#### THE TASK
Your answer is the line containing "Image resolution: width=1693" plus every line after it through the end of the records, printed exactly and free of pictures.

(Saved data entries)

· · · · · · ·

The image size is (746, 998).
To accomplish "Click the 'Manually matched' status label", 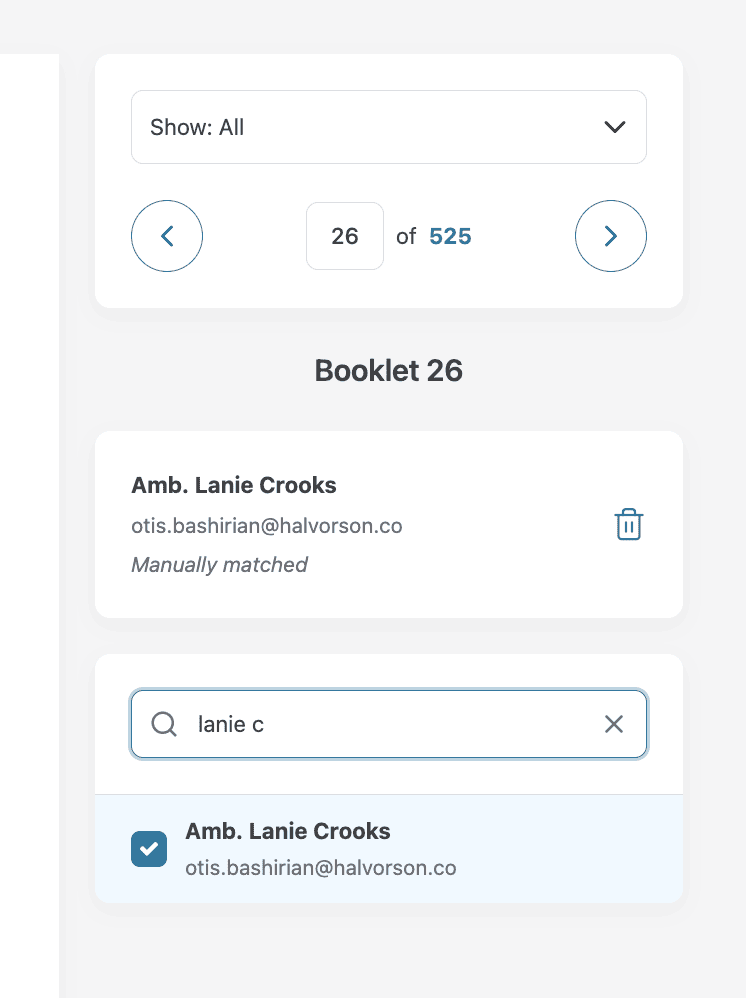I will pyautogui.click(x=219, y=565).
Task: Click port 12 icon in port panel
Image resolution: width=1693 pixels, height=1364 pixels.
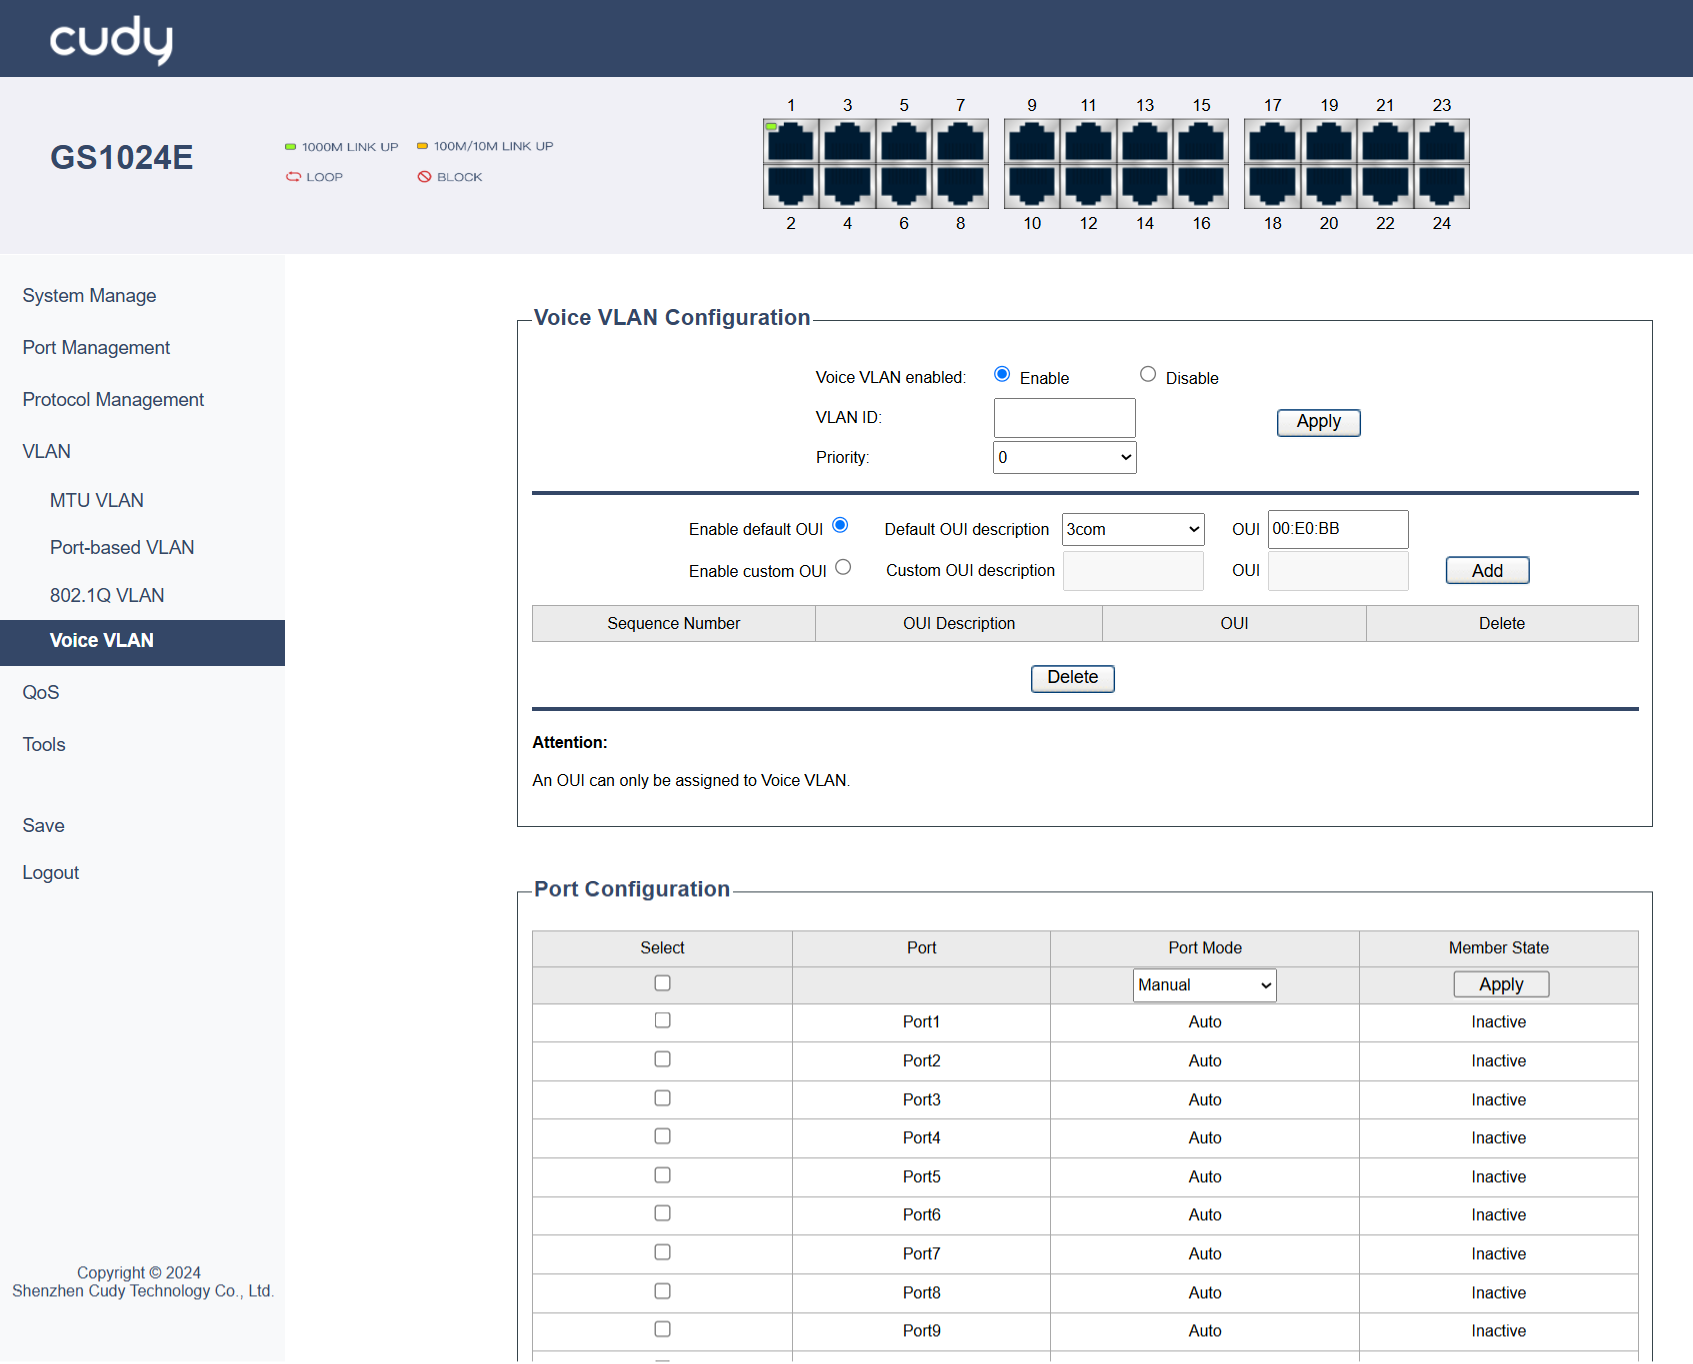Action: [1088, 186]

· · · · · · ·

#### ANSWER BOX
Image resolution: width=1693 pixels, height=1364 pixels.
Action: [1088, 186]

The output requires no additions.